■ Data supplied:
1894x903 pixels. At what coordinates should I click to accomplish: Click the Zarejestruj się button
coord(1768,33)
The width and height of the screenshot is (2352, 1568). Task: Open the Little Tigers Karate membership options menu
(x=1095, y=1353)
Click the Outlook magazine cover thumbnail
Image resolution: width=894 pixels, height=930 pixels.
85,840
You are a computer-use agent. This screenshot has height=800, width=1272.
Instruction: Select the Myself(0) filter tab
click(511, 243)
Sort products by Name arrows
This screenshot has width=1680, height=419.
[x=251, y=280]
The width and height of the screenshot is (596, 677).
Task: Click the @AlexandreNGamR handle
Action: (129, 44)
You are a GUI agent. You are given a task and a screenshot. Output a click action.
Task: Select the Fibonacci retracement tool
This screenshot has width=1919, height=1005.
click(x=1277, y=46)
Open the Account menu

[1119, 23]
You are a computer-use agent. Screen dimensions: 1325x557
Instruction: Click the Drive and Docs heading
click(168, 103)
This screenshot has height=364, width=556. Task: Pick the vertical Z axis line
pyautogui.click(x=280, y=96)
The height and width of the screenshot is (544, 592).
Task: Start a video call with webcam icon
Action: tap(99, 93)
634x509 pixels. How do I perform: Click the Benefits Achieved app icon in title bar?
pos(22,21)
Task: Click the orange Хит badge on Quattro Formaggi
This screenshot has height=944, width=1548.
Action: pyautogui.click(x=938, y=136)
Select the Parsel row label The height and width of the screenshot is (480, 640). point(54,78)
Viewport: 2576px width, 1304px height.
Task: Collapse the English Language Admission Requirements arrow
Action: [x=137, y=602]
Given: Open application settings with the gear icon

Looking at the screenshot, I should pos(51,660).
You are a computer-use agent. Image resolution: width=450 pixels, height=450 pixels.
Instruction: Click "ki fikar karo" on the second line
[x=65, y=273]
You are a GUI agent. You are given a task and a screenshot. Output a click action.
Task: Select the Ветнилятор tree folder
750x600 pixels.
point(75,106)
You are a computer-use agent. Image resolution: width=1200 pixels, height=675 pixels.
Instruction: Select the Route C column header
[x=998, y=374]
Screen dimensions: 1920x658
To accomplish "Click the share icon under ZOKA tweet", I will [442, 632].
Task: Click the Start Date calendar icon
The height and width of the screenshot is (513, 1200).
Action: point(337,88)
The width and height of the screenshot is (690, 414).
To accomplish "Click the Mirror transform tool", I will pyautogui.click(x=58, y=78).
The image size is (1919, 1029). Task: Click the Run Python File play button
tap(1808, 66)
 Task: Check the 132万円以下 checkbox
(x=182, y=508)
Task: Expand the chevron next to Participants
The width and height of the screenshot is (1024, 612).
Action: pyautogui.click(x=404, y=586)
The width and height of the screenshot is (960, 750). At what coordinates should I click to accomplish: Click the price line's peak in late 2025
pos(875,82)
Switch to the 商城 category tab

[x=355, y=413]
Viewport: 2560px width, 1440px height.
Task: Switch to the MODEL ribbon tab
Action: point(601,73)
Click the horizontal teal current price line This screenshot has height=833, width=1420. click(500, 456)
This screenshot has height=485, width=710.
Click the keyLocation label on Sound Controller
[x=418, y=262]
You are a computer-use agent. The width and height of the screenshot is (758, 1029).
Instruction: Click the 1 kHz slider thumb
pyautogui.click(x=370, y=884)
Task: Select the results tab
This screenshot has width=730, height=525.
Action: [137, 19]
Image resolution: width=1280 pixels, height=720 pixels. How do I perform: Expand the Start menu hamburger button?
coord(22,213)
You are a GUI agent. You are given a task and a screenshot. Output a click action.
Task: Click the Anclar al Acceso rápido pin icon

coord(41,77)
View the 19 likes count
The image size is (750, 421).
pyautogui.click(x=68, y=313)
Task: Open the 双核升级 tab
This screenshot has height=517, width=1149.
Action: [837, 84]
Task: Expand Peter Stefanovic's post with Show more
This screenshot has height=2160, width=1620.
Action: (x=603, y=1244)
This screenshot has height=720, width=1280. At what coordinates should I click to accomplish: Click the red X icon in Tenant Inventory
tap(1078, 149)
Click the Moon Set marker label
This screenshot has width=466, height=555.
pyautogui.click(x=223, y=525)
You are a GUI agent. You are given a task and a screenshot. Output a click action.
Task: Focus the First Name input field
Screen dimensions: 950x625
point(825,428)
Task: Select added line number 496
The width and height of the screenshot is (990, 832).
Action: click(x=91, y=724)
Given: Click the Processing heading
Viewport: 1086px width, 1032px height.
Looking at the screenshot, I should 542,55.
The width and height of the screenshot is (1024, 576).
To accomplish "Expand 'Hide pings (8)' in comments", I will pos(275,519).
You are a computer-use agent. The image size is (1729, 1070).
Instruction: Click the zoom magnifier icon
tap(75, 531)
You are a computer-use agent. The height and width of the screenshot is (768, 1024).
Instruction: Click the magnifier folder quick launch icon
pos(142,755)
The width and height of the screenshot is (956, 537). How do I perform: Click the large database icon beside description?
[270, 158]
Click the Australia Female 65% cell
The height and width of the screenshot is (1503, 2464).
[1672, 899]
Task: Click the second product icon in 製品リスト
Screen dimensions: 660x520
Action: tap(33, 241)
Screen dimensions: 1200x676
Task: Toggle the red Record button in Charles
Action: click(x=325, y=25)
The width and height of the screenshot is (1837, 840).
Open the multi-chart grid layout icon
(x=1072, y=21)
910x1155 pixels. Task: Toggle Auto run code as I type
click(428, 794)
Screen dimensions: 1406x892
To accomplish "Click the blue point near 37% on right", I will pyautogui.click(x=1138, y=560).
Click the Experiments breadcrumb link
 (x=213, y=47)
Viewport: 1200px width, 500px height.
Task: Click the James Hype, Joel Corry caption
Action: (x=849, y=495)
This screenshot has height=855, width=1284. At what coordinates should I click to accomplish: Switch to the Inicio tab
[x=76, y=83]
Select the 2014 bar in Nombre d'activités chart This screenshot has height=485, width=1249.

■ Task prompt:
Can you give these lines again with "computer-use agent" replaced by "desktop assistant" and everything else unchanged?

■ The completed task:
1894x903 pixels. At what coordinates should I click to accomplish: Click the Zarejestruj się button
coord(1768,33)
The width and height of the screenshot is (2352, 1568). Task: Open the Little Tigers Karate membership options menu
(x=1095, y=1353)
Click the Outlook magazine cover thumbnail
Image resolution: width=894 pixels, height=930 pixels.
85,840
You are a desktop assistant. This screenshot has height=800, width=1272.
Instruction: Select the Myself(0) filter tab
click(511, 243)
Sort products by Name arrows
This screenshot has width=1680, height=419.
[x=251, y=280]
The width and height of the screenshot is (596, 677).
Task: Click the @AlexandreNGamR handle
Action: (129, 44)
You are a GUI agent. You are given a task and a screenshot. Output a click action.
Task: Select the Fibonacci retracement tool
This screenshot has width=1919, height=1005.
click(x=1277, y=46)
Open the Account menu

[1119, 23]
You are a desktop assistant. Screen dimensions: 1325x557
Instruction: Click the Drive and Docs heading
click(168, 103)
This screenshot has height=364, width=556. Task: Pick the vertical Z axis line
pyautogui.click(x=280, y=96)
The height and width of the screenshot is (544, 592).
Task: Start a video call with webcam icon
Action: tap(99, 93)
634x509 pixels. How do I perform: Click the Benefits Achieved app icon in title bar?
pos(22,21)
Task: Click the orange Хит badge on Quattro Formaggi
This screenshot has height=944, width=1548.
Action: pyautogui.click(x=938, y=136)
Select the Parsel row label The height and width of the screenshot is (480, 640). point(54,78)
Viewport: 2576px width, 1304px height.
Task: Collapse the English Language Admission Requirements arrow
Action: [x=137, y=602]
Given: Open application settings with the gear icon

Looking at the screenshot, I should pos(51,660).
You are a desktop assistant. Image resolution: width=450 pixels, height=450 pixels.
Instruction: Click "ki fikar karo" on the second line
[x=65, y=273]
You are a GUI agent. You are given a task and a screenshot. Output a click action.
Task: Select the Ветнилятор tree folder
750x600 pixels.
point(75,106)
You are a desktop assistant. Image resolution: width=1200 pixels, height=675 pixels.
Instruction: Select the Route C column header
[x=998, y=374]
Screen dimensions: 1920x658
To accomplish "Click the share icon under ZOKA tweet", I will [442, 632].
Task: Click the Start Date calendar icon
The height and width of the screenshot is (513, 1200).
Action: point(337,88)
The width and height of the screenshot is (690, 414).
To accomplish "Click the Mirror transform tool", I will pyautogui.click(x=58, y=78).
The image size is (1919, 1029). Task: Click the Run Python File play button
tap(1808, 66)
 Task: Check the 132万円以下 checkbox
(x=182, y=508)
Task: Expand the chevron next to Participants
The width and height of the screenshot is (1024, 612).
Action: pyautogui.click(x=404, y=586)
The width and height of the screenshot is (960, 750). At what coordinates should I click to accomplish: Click the price line's peak in late 2025
pos(875,82)
Switch to the 商城 category tab

[x=355, y=413]
Viewport: 2560px width, 1440px height.
Task: Switch to the MODEL ribbon tab
Action: point(601,73)
Click the horizontal teal current price line This screenshot has height=833, width=1420. click(500, 456)
This screenshot has height=485, width=710.
Click the keyLocation label on Sound Controller
[x=418, y=262]
You are a desktop assistant. The width and height of the screenshot is (758, 1029).
Instruction: Click the 1 kHz slider thumb
pyautogui.click(x=370, y=884)
Task: Select the results tab
This screenshot has width=730, height=525.
Action: [137, 19]
Image resolution: width=1280 pixels, height=720 pixels. How do I perform: Expand the Start menu hamburger button?
coord(22,213)
You are a GUI agent. You are given a task and a screenshot. Output a click action.
Task: Click the Anclar al Acceso rápido pin icon

coord(41,77)
View the 19 likes count
The image size is (750, 421).
pyautogui.click(x=68, y=313)
Task: Open the 双核升级 tab
This screenshot has height=517, width=1149.
Action: [837, 84]
Task: Expand Peter Stefanovic's post with Show more
This screenshot has height=2160, width=1620.
Action: (x=603, y=1244)
This screenshot has height=720, width=1280. At what coordinates should I click to accomplish: Click the red X icon in Tenant Inventory
tap(1078, 149)
Click the Moon Set marker label
This screenshot has width=466, height=555.
pyautogui.click(x=223, y=525)
You are a GUI agent. You are given a task and a screenshot. Output a click action.
Task: Focus the First Name input field
Screen dimensions: 950x625
point(825,428)
Task: Select added line number 496
The width and height of the screenshot is (990, 832).
Action: click(x=91, y=724)
Given: Click the Processing heading
Viewport: 1086px width, 1032px height.
Looking at the screenshot, I should 542,55.
The width and height of the screenshot is (1024, 576).
To accomplish "Expand 'Hide pings (8)' in comments", I will pos(275,519).
You are a desktop assistant. The image size is (1729, 1070).
Instruction: Click the zoom magnifier icon
tap(75, 531)
You are a desktop assistant. The height and width of the screenshot is (768, 1024).
Instruction: Click the magnifier folder quick launch icon
pos(142,755)
The width and height of the screenshot is (956, 537). How do I perform: Click the large database icon beside description?
[270, 158]
Click the Australia Female 65% cell
The height and width of the screenshot is (1503, 2464).
[1672, 899]
Task: Click the second product icon in 製品リスト
Screen dimensions: 660x520
Action: tap(33, 241)
Screen dimensions: 1200x676
Task: Toggle the red Record button in Charles
Action: click(x=325, y=25)
The width and height of the screenshot is (1837, 840).
Open the multi-chart grid layout icon
(x=1072, y=21)
910x1155 pixels. Task: Toggle Auto run code as I type
click(428, 794)
Screen dimensions: 1406x892
To accomplish "Click the blue point near 37% on right", I will pyautogui.click(x=1138, y=560).
Click the Experiments breadcrumb link
 (x=213, y=47)
Viewport: 1200px width, 500px height.
Task: Click the James Hype, Joel Corry caption
Action: (x=849, y=495)
This screenshot has height=855, width=1284. At what coordinates should I click to accomplish: Switch to the Inicio tab
[x=76, y=83]
Select the 2014 bar in Nombre d'activités chart This screenshot has height=485, width=1249.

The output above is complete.